→ Texte à lire
Le long voyage des rayons cosmiques

et des scientifiques en quête d’informations sur leur provenance

Publié en décembre 2007

Le doute qui planait jusqu’à présent sur les rayons cosmiques a peut-être été résolu. Il y a près de 70 ans, le physicien français Pierre Auger a identifié les particules les plus énergétiques de l’Univers qui, lorsqu’elles entrent en collision avec l’atmosphère terrestre, se désintègrent en milliards d’autres. Mais deux éléments d’apparence simples étaient restés sans réponse : la provenance de ces rayons et ce qu’ils sont exactement. Actuellement, une équipe de 370 chercheurs de 17 pays – dont le Brésil – est en mesure de répondre à la première question (la seconde reste encore en suspens). Comme l’indique l’article paru dans la revue Science du 9 novembre, les rayons cosmiques les plus énergétiques doivent se former à proximité de trous noirs – gouffres de matière et d’énergie – rencontrés sur les noyaux galactiques actifs proches de notre propre galaxie, la Voie Lactée.

Les rayons cosmiques d’ultra-haute énergie naissent au milieu d’un mélange de particules électriquement chargées libérées par les trous noirs les plus actifs qui ont absorbé en grande quantité des gaz, de la poussière cosmique et des étoiles. Cette situation dantesque se passe sur des galaxies actives comme la galaxie Centaure A (la plus proche, située à 12 millions d’années-lumière de la Voie Lactée) ou sur d’autres qui peuvent se trouver jusqu’à 300 millions d’années-lumière – une distance relative quand l’on sait que l’Univers s’étend sur 13 milliards d’années-lumière. Les rayons cosmiques les plus énergétiques qui atteignent aujourd’hui la Terre peuvent s’être formés à la veille de la gigantesque extinction qui a fait disparaître 95 % des formes de vie sur notre planète (il y a 250 millions d’année), ou alors quand sont apparus les dinosaures (il y a près de 230 millions d’années).

→ Lignes d'un jeu de données de repérage sur écran
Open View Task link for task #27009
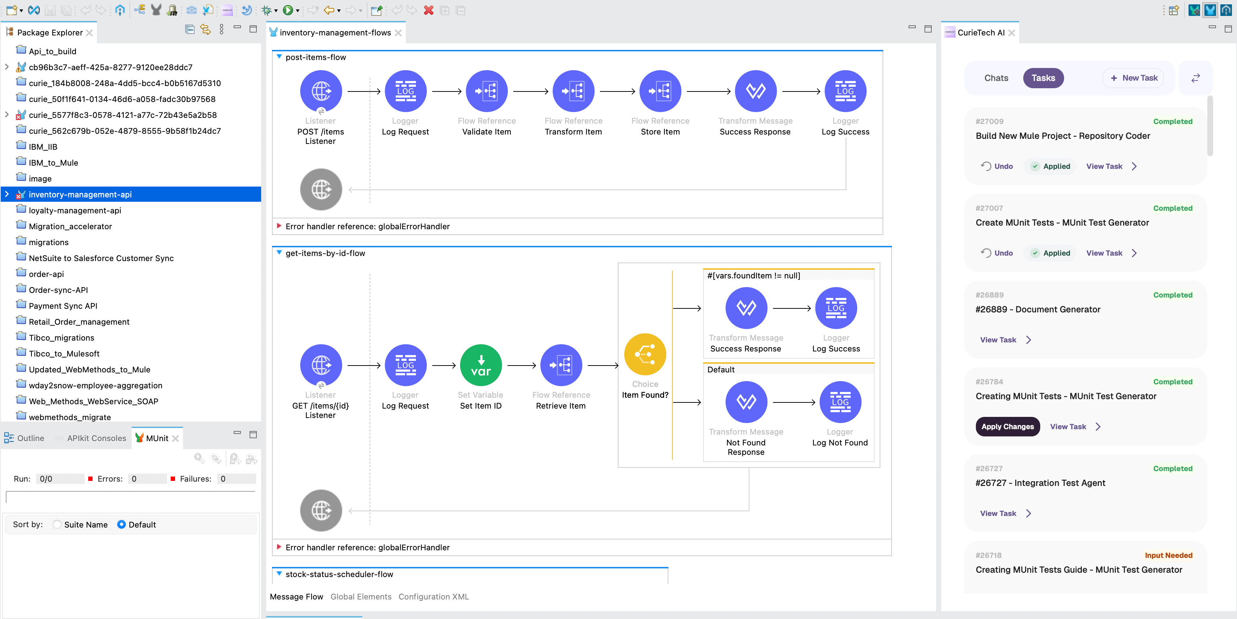Viewport: 1237px width, 619px height. tap(1104, 167)
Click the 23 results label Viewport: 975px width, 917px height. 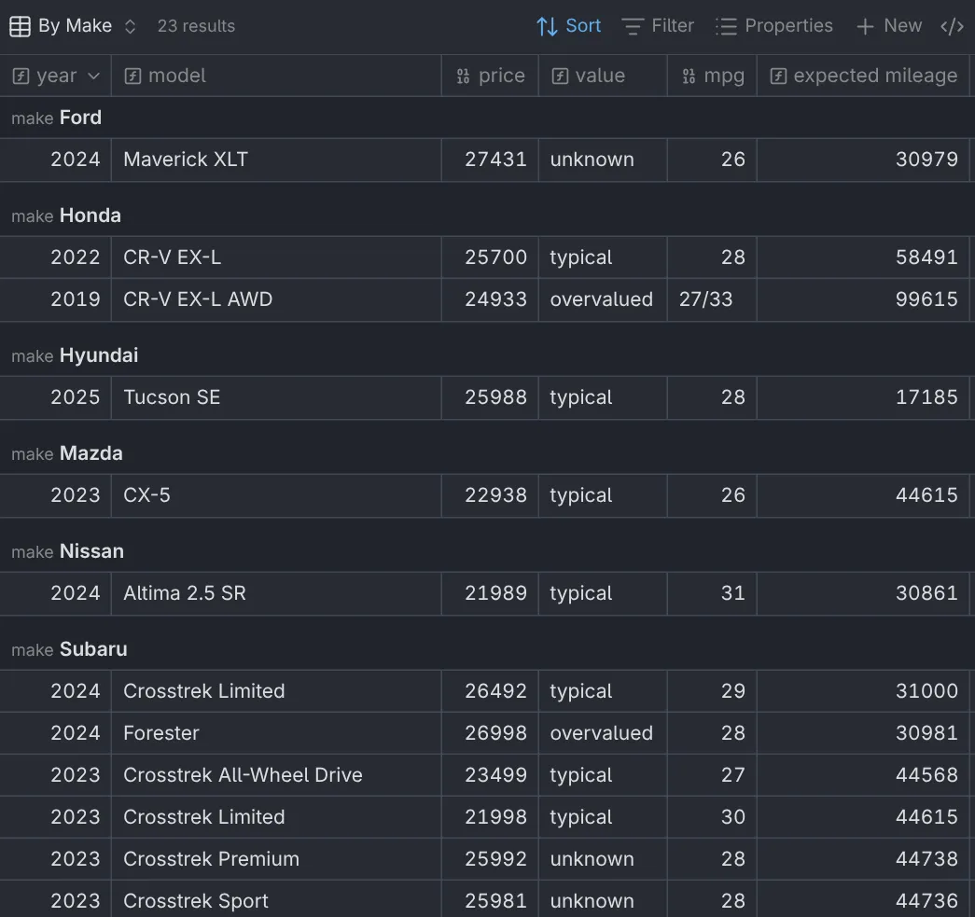[x=196, y=25]
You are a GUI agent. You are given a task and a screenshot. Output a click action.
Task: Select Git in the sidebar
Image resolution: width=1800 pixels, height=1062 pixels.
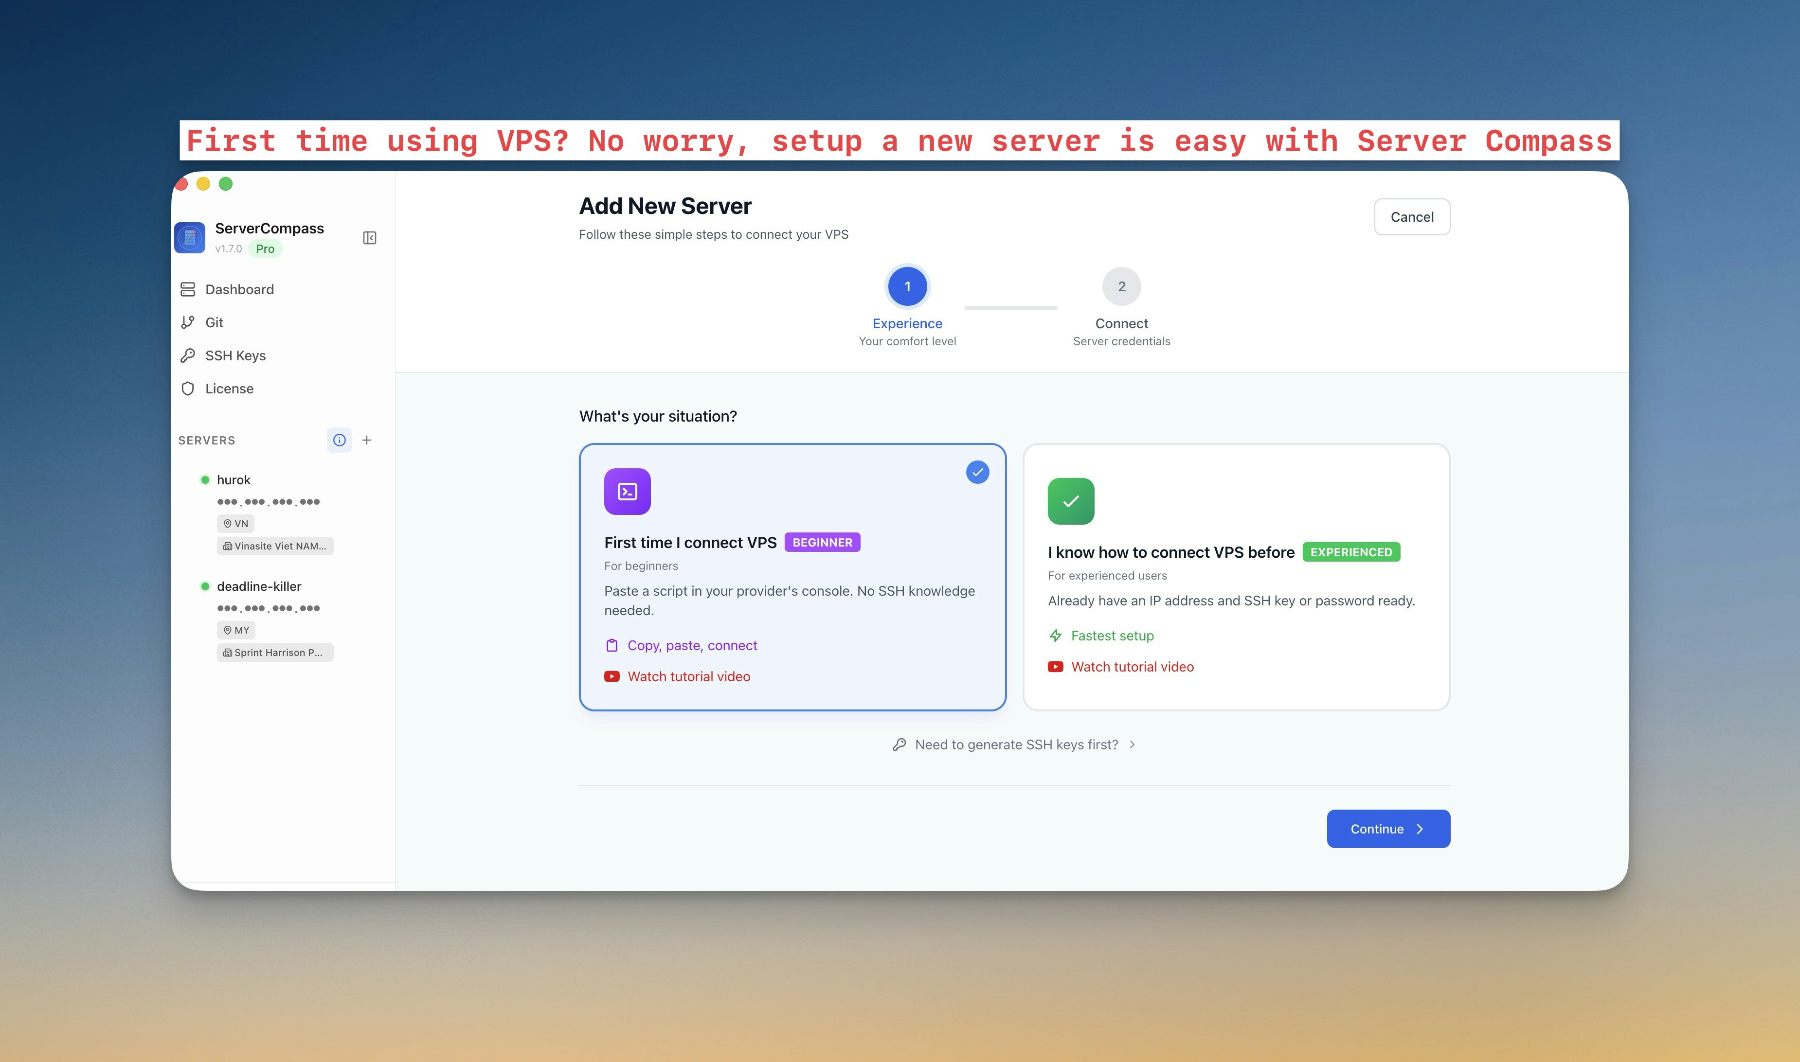[x=213, y=322]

→ Tâches à réaliser
a) D'après le texte sur les rayons cosmiques, combien de chercheurs compte l'équipe internationale, et de combien de pays viennent-ils ?
b) Dans le texte sur les rayons cosmiques, transformez en liste le paragraphe qui commence par « Les rayons cosmiques d'ultra-haute énergie naissent » en gardant ses faits principaux.
c) Poursuivez le texte sur les rayons cosmiques à partir de sa dernière phrase.
Ces entrées n'ont aucun rapport avec le texte.

→ Réponses par tâche
a) L'équipe compte 370 chercheurs venus de 17 pays.

b)
- Les rayons cosmiques d'ultra-haute énergie naissent dans un mélange de particules chargées libérées par les trous noirs les plus actifs.
- Ces trous noirs ont absorbé beaucoup de gaz, de poussière cosmique et d'étoiles.
- Cela se produit dans des galaxies actives comme Centaure A, la plus proche, à 12 millions d'années-lumière de la Voie Lactée.
- D'autres galaxies concernées peuvent se trouver jusqu'à 300 millions d'années-lumière, alors que l'Univers s'étend sur 13 milliards d'années-lumière.
- Les rayons qui atteignent la Terre aujourd'hui ont pu se former juste avant l'extinction qui a fait disparaître 95 % des formes de vie, il y a 250 millions d'années.
- Ils ont aussi pu se former à l'apparition des dinosaures, il y a près de 230 millions d'années.

c)
Les physiciens de ce domaine s’intéressent peu aux rayons cosmiques de basse énergie. Ils sont plus ordinaires et d’origine encore plus incertaine, même s’ils peuvent interrompre la conversation sur un téléphone portable ou le film qui passe à la télévision quand ils se forment dans des explosions solaires plus intenses. Les rayons de ultra-haute énergie sont plus intéressants pour trois raisons : premièrement, ils sont chargés d’une énergie quasiment inconcevable, jusqu’à 60 x 1018 électron-volts (1 électron-volt, ou unité d’énergie des particules, correspond à l’énergie de l’électron, la plus petite particule élémentaire). Deuxièmement, ils sont très rares : un seul atteint la Terre par siècle et par kilomètre carré (si le nom de ces particules suggère qu’elles arrivent en faisceau, elles sont en réalité des voyageuses solitaires). Troisièmement, ils peuvent permettre de voir le ciel d’une autre manière.

D’après Carlos Escobar, physicien, professeur de l’Université d’état de Campinas (Unicamp) et coordinateur de l’équipe brésilienne, « cet article de la revue Science ouvre aussi la voie à des études sur les objets célestes du point de vue des rayons cosmiques ». Depuis Galilée, les astrophysiciens ne se basaient que sur la lumière – d’abord seulement la lumière visible puis sur des longueurs d’onde variée, de l’infrarouge jusqu’aux rayons gamma – pour observer l’Univers. Les rayons cosmiques pourraient aider à étudier dans un premier temps les phénomènes qui se produisent sur les centaines de galaxies actives, dont les noyaux émettent une quantité d’énergie mille fois supérieure à celle produite dans toute la Voie Lactée. Les noyaux de ces galaxies abritent très souvent des trous noirs de grande masse (des millions de fois supérieure à celle du Soleil), qui absorbent tout ce qui se trouve aux alentours. Les rayons cosmiques d’ultra-haute énergie sont le fruit de cette voracité insatiable, un peu comme les miettes d’un pain mangé à la va-vite, avant d’être propulsés par les turbulences des champs magnétiques de l’espace.

Dans un travail publié récemment dans Nature, des physiciens du Japon, d’Irlande, d’Allemagne et des États-Unis ont signalé que les rayons cosmiques d’une énergie 10 000 fois plus basse que ceux présentés dans Science pouvaient être accélérés par des explosions connues sous le nom d’étoiles supernovas, capables de libérer en peu de temps la même énergie émise par le Soleil en 10 billions d’années. Cette étude a confirmé un phénomène prévu il y a plusieurs décennies par le physicien italien Enrico Fermi, mais qui ne répondait pas à la question de la provenance de ces particules.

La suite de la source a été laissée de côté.